2.3. Post-Carburizing Composite Heat Treatment
This stage is the most critical for eliminating heat treatment defects and achieving the target properties. The as-carburized microstructure contains highly alloyed austenite. Direct reheating and quenching would preserve this stability, resulting in unacceptably high levels of soft retained austenite in the final product. To combat this, a multi-stage composite treatment was developed: Double High-Temperature Tempering → Double Quenching → Double Cryogenic Treatment → Low-Temperature Tempering.
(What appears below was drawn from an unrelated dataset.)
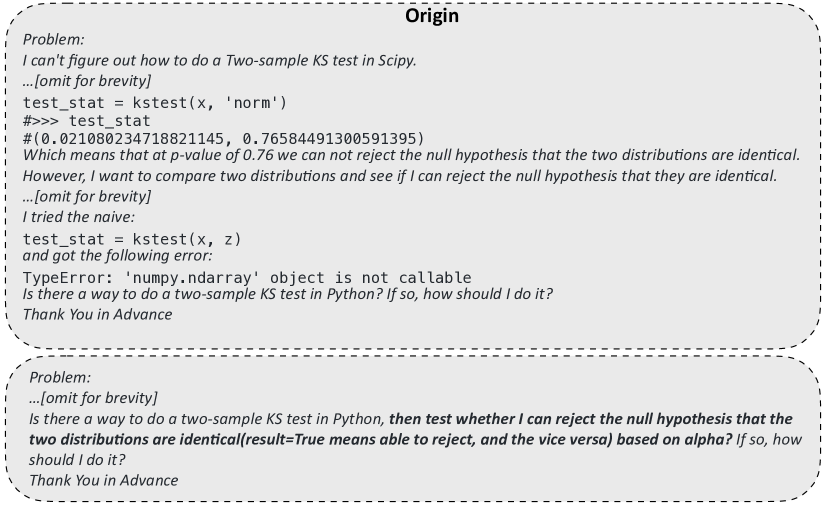Click 'I can't figure out' opening sentence
Image resolution: width=830 pixels, height=506 pixels.
click(x=220, y=60)
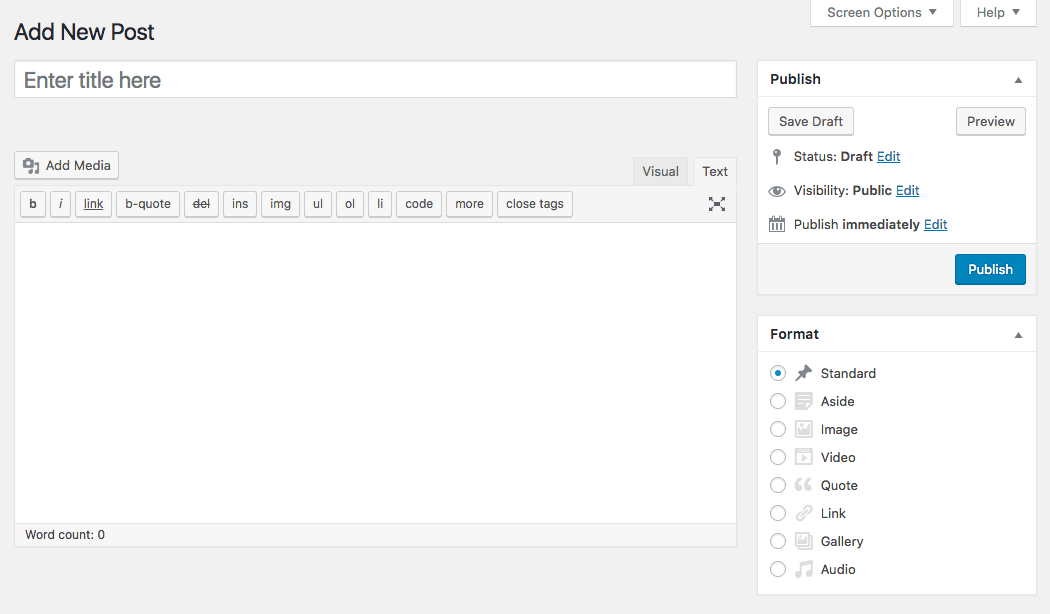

a) Double High-Temperature Tempering: The carburized parts are subjected to two cycles of tempering at 650°C for 4.5 hours each. This process serves to precipitate fine, globular alloy carbides from the supersaturated austenite and high-carbon martensite formed during cooling from carburizing. The precipitation is governed by diffusion kinetics, approximately following the relation for particle growth:
$$ r^3 – r_0^3 = k D_0 t \exp\left(-\frac{Q}{RT}\right) $$
where \( r \) is the particle radius, \( k \) is a constant, \( D_0 \) is the diffusion pre-factor, \( Q \) is the activation energy, \( R \) is the gas constant, and \( T \) is the absolute temperature. This precipitation depletes the carbon and alloy content in the austenite matrix, thereby reducing its stability and lowering the effective Ms temperature for the subsequent quench. This is a proactive step to neutralize the heat treatment defect of retained austenite.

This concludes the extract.